- _Required action_
Beginning with the line that has "Click the word", write out each line down to the end of the records below exactly, and include no pictures.

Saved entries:

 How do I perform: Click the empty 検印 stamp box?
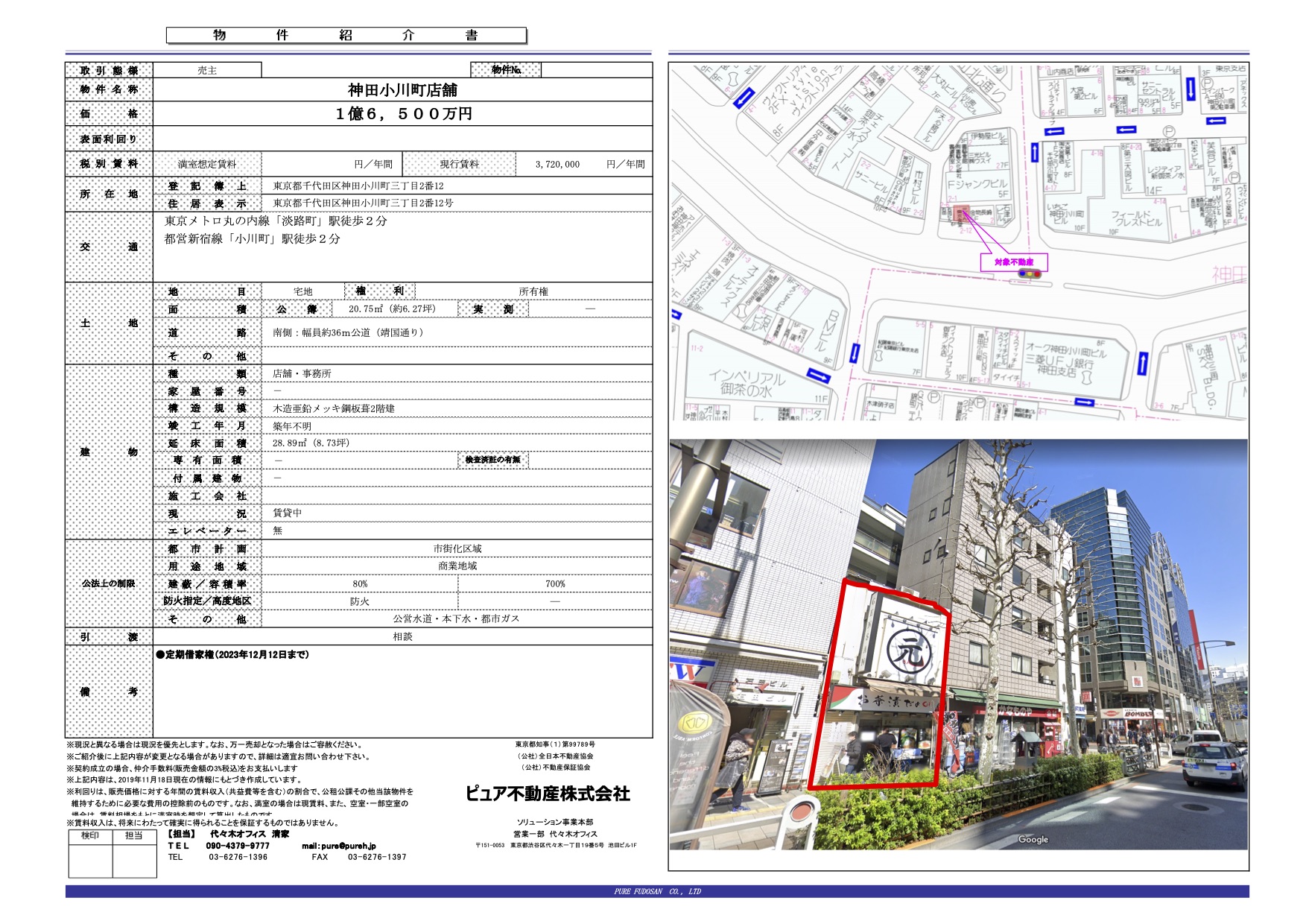pyautogui.click(x=90, y=859)
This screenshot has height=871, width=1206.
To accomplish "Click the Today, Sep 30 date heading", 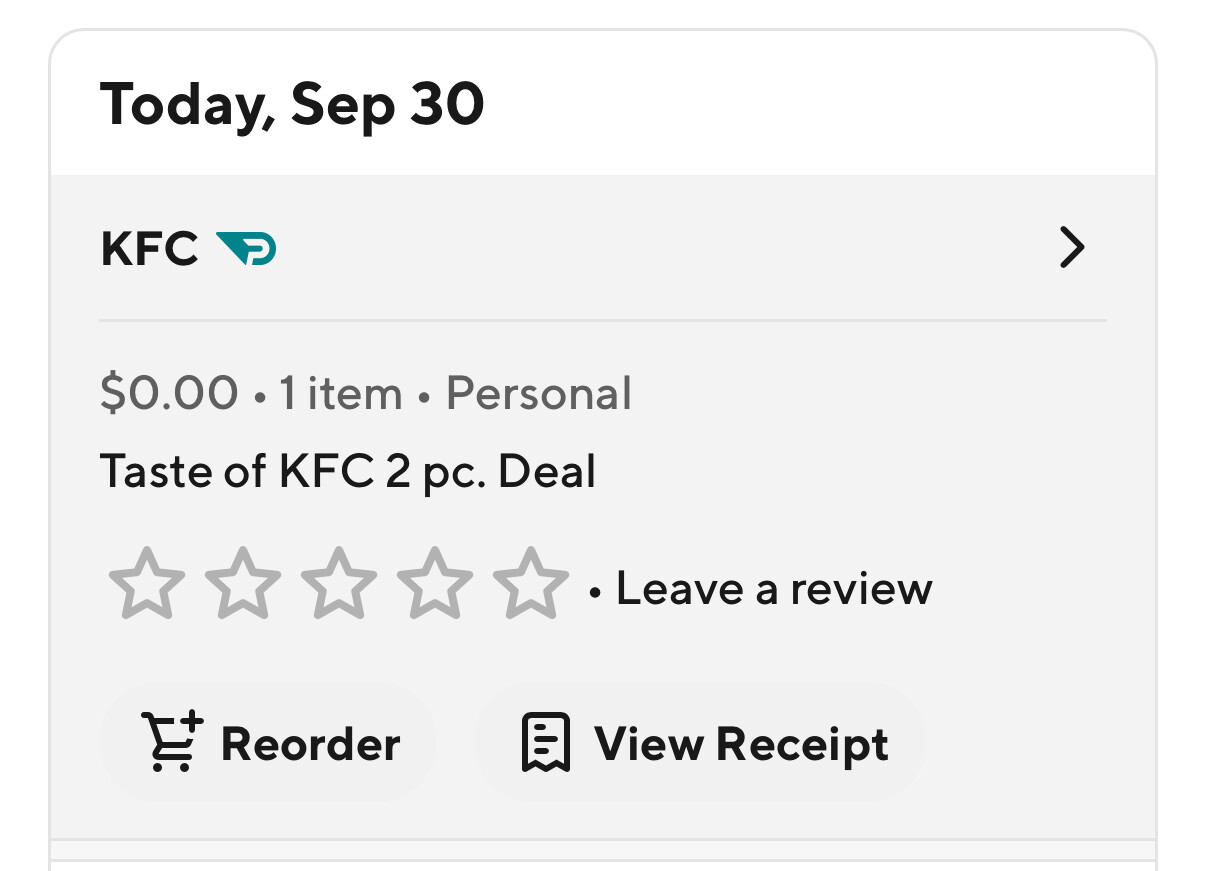I will [292, 104].
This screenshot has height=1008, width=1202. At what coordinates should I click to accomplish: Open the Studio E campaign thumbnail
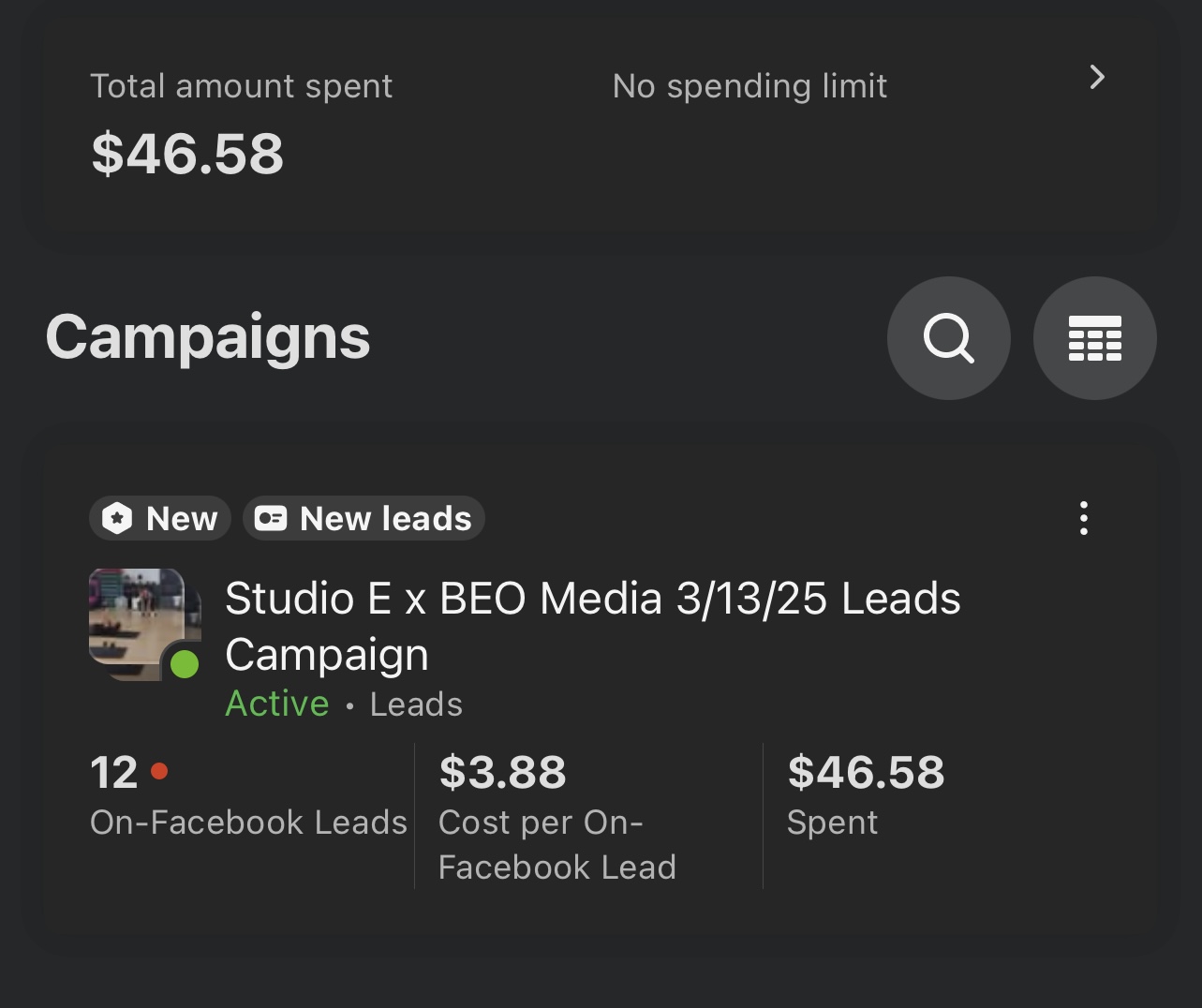pyautogui.click(x=138, y=618)
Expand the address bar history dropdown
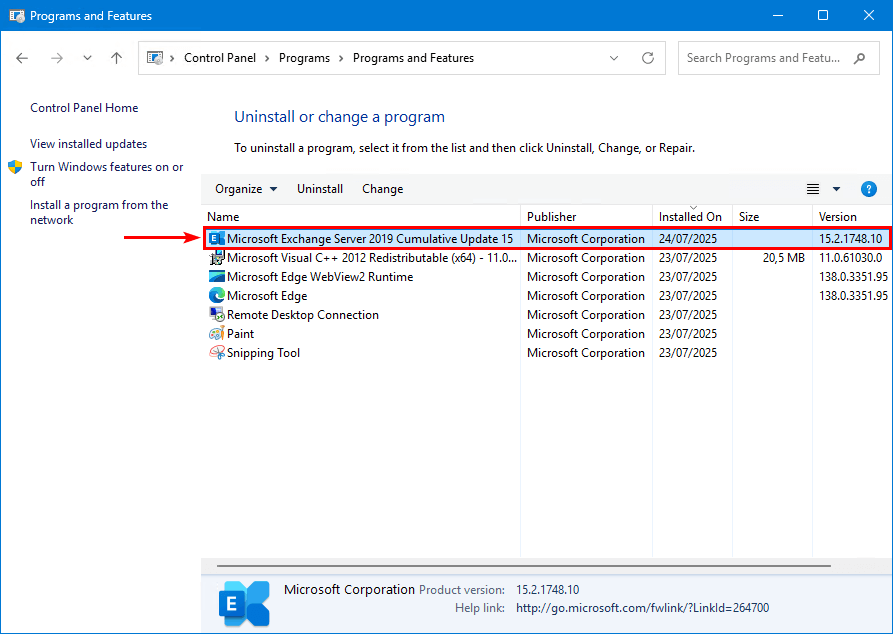Screen dimensions: 893x634 tap(614, 58)
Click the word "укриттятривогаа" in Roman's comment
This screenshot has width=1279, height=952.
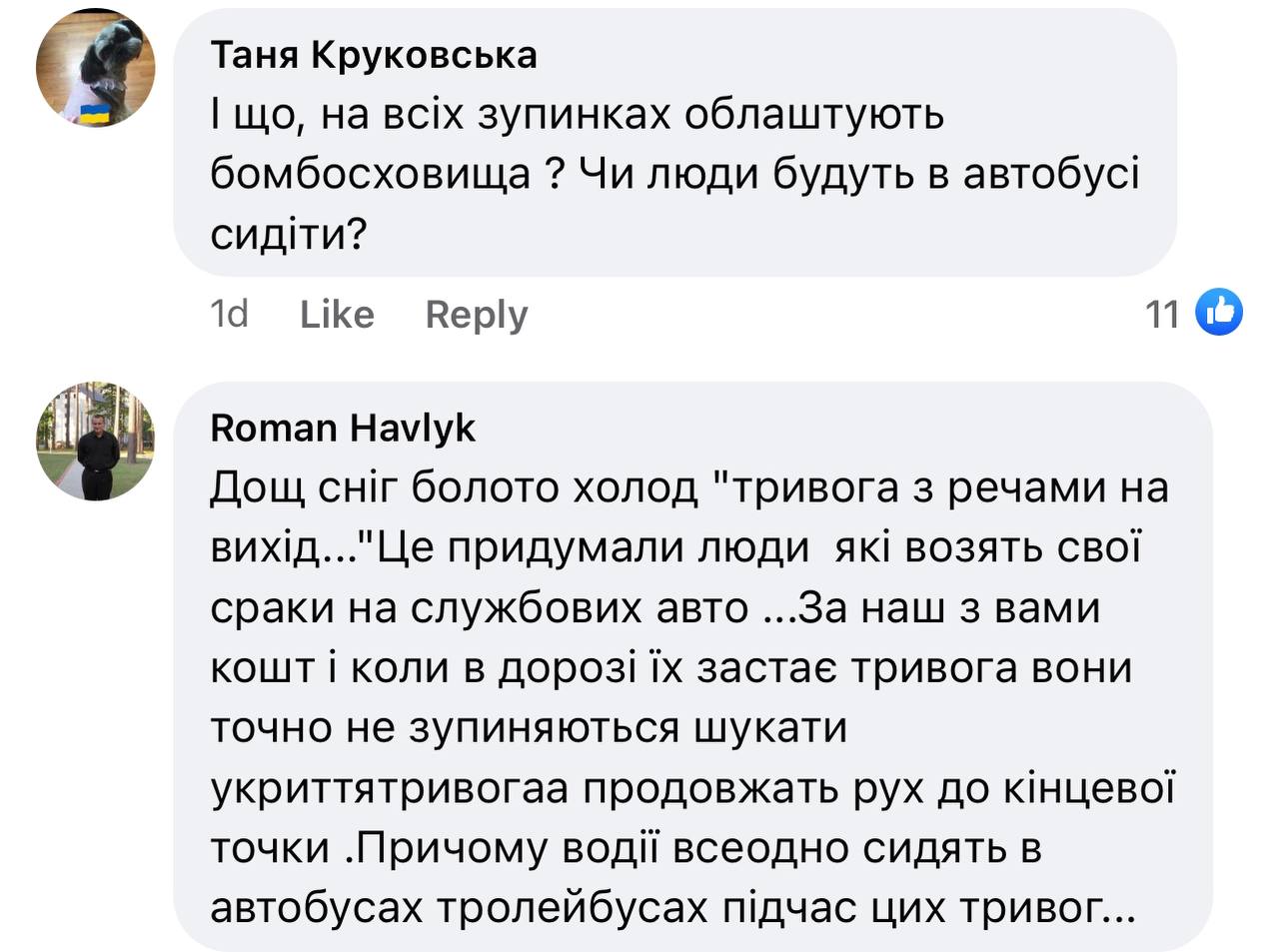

- _Task answer_
Click the word "укриттятривогаа" in Roman's comment
This screenshot has width=1279, height=952.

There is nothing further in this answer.